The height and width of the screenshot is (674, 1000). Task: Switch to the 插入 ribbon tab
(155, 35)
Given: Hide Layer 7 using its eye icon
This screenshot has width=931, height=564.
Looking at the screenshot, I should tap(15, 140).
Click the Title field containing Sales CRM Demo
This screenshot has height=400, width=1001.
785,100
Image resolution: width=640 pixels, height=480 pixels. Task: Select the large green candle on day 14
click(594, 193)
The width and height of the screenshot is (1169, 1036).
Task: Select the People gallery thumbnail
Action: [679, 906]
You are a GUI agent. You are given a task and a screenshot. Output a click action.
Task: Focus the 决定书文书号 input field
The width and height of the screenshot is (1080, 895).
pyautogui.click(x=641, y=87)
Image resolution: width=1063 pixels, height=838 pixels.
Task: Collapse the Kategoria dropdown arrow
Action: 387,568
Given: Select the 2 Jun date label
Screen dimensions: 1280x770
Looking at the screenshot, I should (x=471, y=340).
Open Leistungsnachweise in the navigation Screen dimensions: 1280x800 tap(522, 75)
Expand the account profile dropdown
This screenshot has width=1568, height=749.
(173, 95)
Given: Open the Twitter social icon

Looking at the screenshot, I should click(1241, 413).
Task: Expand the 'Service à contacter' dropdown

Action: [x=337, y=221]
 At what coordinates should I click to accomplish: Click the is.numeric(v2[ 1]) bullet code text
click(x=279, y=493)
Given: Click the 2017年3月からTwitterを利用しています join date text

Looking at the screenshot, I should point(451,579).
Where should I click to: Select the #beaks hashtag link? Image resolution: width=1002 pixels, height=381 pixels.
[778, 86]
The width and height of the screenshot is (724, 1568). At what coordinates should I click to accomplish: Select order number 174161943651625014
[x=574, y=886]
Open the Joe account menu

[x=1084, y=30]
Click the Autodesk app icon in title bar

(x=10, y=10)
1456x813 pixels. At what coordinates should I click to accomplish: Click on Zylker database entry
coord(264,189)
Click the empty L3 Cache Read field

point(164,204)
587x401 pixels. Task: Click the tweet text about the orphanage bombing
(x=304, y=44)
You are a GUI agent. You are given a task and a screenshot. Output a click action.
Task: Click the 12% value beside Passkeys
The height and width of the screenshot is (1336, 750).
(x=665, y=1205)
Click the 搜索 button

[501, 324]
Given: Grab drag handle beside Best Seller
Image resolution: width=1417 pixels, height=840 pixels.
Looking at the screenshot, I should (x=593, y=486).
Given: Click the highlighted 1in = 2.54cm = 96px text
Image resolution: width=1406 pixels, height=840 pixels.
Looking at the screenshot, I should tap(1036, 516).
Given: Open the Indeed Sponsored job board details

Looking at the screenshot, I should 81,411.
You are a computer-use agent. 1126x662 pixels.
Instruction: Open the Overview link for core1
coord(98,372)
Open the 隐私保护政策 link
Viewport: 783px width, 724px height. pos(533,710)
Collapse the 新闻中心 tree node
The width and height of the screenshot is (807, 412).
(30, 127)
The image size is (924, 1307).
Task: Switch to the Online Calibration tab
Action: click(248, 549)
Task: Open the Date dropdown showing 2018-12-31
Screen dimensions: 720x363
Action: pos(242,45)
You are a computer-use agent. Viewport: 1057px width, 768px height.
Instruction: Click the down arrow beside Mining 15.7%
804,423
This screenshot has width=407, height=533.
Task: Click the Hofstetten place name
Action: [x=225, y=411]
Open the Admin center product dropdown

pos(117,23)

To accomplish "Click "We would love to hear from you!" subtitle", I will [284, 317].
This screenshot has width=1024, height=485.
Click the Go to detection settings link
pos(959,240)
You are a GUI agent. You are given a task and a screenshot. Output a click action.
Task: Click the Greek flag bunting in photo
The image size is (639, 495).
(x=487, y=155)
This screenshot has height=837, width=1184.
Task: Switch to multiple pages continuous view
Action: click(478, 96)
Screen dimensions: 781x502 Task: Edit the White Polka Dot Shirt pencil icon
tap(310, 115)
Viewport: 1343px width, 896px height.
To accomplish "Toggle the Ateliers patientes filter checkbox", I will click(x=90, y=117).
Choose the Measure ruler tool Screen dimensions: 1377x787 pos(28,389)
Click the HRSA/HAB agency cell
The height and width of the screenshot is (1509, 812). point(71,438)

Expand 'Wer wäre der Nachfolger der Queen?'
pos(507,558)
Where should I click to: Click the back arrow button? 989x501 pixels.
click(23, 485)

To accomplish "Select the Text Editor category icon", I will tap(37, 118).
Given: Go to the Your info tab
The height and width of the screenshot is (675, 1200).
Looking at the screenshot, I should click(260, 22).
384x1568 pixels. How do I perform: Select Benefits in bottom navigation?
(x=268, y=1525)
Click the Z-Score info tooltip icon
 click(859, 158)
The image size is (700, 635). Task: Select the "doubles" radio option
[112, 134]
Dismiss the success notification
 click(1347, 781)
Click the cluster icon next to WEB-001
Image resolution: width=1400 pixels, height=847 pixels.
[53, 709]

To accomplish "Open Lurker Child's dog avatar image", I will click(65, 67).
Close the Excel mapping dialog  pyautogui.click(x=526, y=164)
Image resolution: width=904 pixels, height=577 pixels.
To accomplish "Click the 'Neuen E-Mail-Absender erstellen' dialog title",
☆ ☆ ☆
**WHAT YOU NEED TO DO:**
The output should be a character-exact copy of all entries.

**RESULT:**
The height and width of the screenshot is (674, 1000). Task: Switch to the 插入 ribbon tab
(155, 35)
Given: Hide Layer 7 using its eye icon
This screenshot has width=931, height=564.
Looking at the screenshot, I should tap(15, 140).
Click the Title field containing Sales CRM Demo
This screenshot has height=400, width=1001.
785,100
Image resolution: width=640 pixels, height=480 pixels. Task: Select the large green candle on day 14
click(594, 193)
The width and height of the screenshot is (1169, 1036).
Task: Select the People gallery thumbnail
Action: [679, 906]
You are a GUI agent. You are given a task and a screenshot. Output a click action.
Task: Focus the 决定书文书号 input field
The width and height of the screenshot is (1080, 895).
pyautogui.click(x=641, y=87)
Image resolution: width=1063 pixels, height=838 pixels.
Task: Collapse the Kategoria dropdown arrow
Action: 387,568
Given: Select the 2 Jun date label
Screen dimensions: 1280x770
Looking at the screenshot, I should (x=471, y=340).
Open Leistungsnachweise in the navigation Screen dimensions: 1280x800 tap(522, 75)
Expand the account profile dropdown
This screenshot has width=1568, height=749.
(173, 95)
Given: Open the Twitter social icon

Looking at the screenshot, I should click(1241, 413).
Task: Expand the 'Service à contacter' dropdown

Action: [x=337, y=221]
 At what coordinates should I click to accomplish: Click the is.numeric(v2[ 1]) bullet code text
click(x=279, y=493)
Given: Click the 2017年3月からTwitterを利用しています join date text

Looking at the screenshot, I should point(451,579).
Where should I click to: Select the #beaks hashtag link? Image resolution: width=1002 pixels, height=381 pixels.
[778, 86]
The width and height of the screenshot is (724, 1568). At what coordinates should I click to accomplish: Select order number 174161943651625014
[x=574, y=886]
Open the Joe account menu

[x=1084, y=30]
Click the Autodesk app icon in title bar

(x=10, y=10)
1456x813 pixels. At what coordinates should I click to accomplish: Click on Zylker database entry
coord(264,189)
Click the empty L3 Cache Read field

point(164,204)
587x401 pixels. Task: Click the tweet text about the orphanage bombing
(x=304, y=44)
You are a GUI agent. You are given a task and a screenshot. Output a click action.
Task: Click the 12% value beside Passkeys
The height and width of the screenshot is (1336, 750).
(x=665, y=1205)
Click the 搜索 button

[501, 324]
Given: Grab drag handle beside Best Seller
Image resolution: width=1417 pixels, height=840 pixels.
Looking at the screenshot, I should (x=593, y=486).
Given: Click the highlighted 1in = 2.54cm = 96px text
Image resolution: width=1406 pixels, height=840 pixels.
Looking at the screenshot, I should tap(1036, 516).
Given: Open the Indeed Sponsored job board details

Looking at the screenshot, I should 81,411.
You are a computer-use agent. 1126x662 pixels.
Instruction: Open the Overview link for core1
coord(98,372)
Open the 隐私保护政策 link
Viewport: 783px width, 724px height. pos(533,710)
Collapse the 新闻中心 tree node
The width and height of the screenshot is (807, 412).
(30, 127)
The image size is (924, 1307).
Task: Switch to the Online Calibration tab
Action: click(248, 549)
Task: Open the Date dropdown showing 2018-12-31
Screen dimensions: 720x363
Action: pos(242,45)
You are a computer-use agent. Viewport: 1057px width, 768px height.
Instruction: Click the down arrow beside Mining 15.7%
804,423
This screenshot has width=407, height=533.
Task: Click the Hofstetten place name
Action: [x=225, y=411]
Open the Admin center product dropdown

pos(117,23)

To accomplish "Click "We would love to hear from you!" subtitle", I will [284, 317].
This screenshot has width=1024, height=485.
Click the Go to detection settings link
pos(959,240)
You are a GUI agent. You are given a task and a screenshot. Output a click action.
Task: Click the Greek flag bunting in photo
The image size is (639, 495).
(x=487, y=155)
This screenshot has height=837, width=1184.
Task: Switch to multiple pages continuous view
Action: click(478, 96)
Screen dimensions: 781x502 Task: Edit the White Polka Dot Shirt pencil icon
tap(310, 115)
Viewport: 1343px width, 896px height.
To accomplish "Toggle the Ateliers patientes filter checkbox", I will click(x=90, y=117).
Choose the Measure ruler tool Screen dimensions: 1377x787 pos(28,389)
Click the HRSA/HAB agency cell
The height and width of the screenshot is (1509, 812). point(71,438)

Expand 'Wer wäre der Nachfolger der Queen?'
pos(507,558)
Where should I click to: Click the back arrow button? 989x501 pixels.
click(23, 485)

To accomplish "Select the Text Editor category icon", I will tap(37, 118).
Given: Go to the Your info tab
The height and width of the screenshot is (675, 1200).
Looking at the screenshot, I should click(260, 22).
384x1568 pixels. How do I perform: Select Benefits in bottom navigation?
(x=268, y=1525)
Click the Z-Score info tooltip icon
 click(859, 158)
The image size is (700, 635). Task: Select the "doubles" radio option
[112, 134]
Dismiss the success notification
 click(1347, 781)
Click the cluster icon next to WEB-001
Image resolution: width=1400 pixels, height=847 pixels.
[53, 709]

To accomplish "Open Lurker Child's dog avatar image", I will click(65, 67).
Close the Excel mapping dialog  pyautogui.click(x=526, y=164)
Image resolution: width=904 pixels, height=577 pixels.
To accomplish "Click the 'Neuen E-Mail-Absender erstellen' dialog title",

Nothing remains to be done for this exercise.